Why Do People Pay for Useless Advice?

Good paper here on irrational behavior and the tendency to pay excessively for things due to recency biases and pure irrational thinking.  I don’t entirely agree with the premise (random walk), but it’s a thought provoking paper and should certainly be considered when structuring a portfolio that could fall into the trap of suffering from fee drag on overall performance.

“Why do humans pay for advice about the future when most future events are predominantly
random? What explains, e.g., the significant money spent in the finance industry on people
who appear to be commenting about random walks, payments for services by witchdoctors,
or some other false-expert setting?

Traditional economists attribute such behaviors to random error in decision-making.
This is the notion that an average person is disinclined to commit such errors, and that people
rationally pay for advice only if it does not seem logically counterintuitive at the time of
purchase but that is potentially useless ex post. By contrast, psychology literature assumes
that human beings are hypersensitive at detecting agency, even when none exists, to help
them to explain phenomenon that cannot be easily explained (see, e.g., Barrett, 2004). This
implies that on average people will be happy to pay for advice that is generally
counterintuitive to their objective reasoning if they believe there is an intelligent agent
making the decisions for them. Such an apparent divide between the two social-science
disciplines is scientifically unattractive.

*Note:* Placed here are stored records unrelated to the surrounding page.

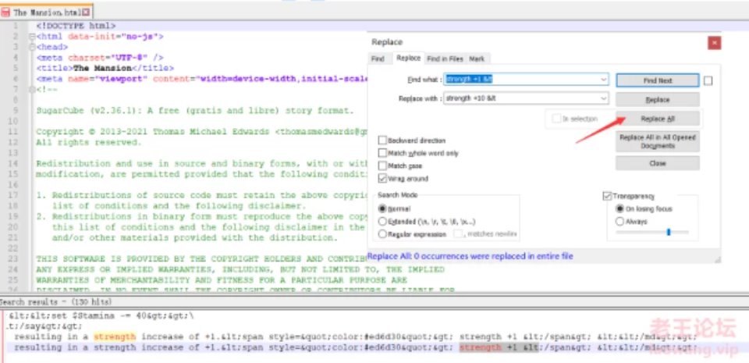Collapse the head tag fold marker on line 3
Screen dimensions: 749x363
point(30,47)
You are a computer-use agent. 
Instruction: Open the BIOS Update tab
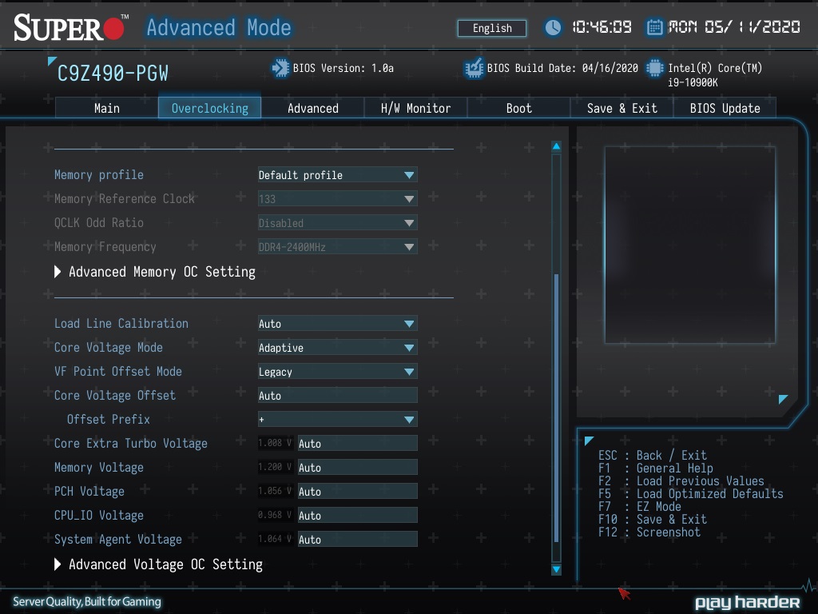(x=725, y=108)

Our paper focuses on a situation in which there is true randomness and predictions are
transparently useless. In this setting of non-existent expertise, can an average individual be
convinced to switch from having the correct belief that “outcomes are independent and
predictions are inherently useless” to the false belief that “predictions provide useful
information about the future” – thus leading them to buy subsequent predictions in the future
– if they had recently observed a streak of perfect predictions being made in front of them
live? We found that the answer is yes and that the size of the error made systematically by
people is large.”

Cullen Roche

Mr. Roche is the Founder of Orcam Financial Group, LLC. Orcam is a financial services firm offering research, private advisory, institutional consulting and educational services.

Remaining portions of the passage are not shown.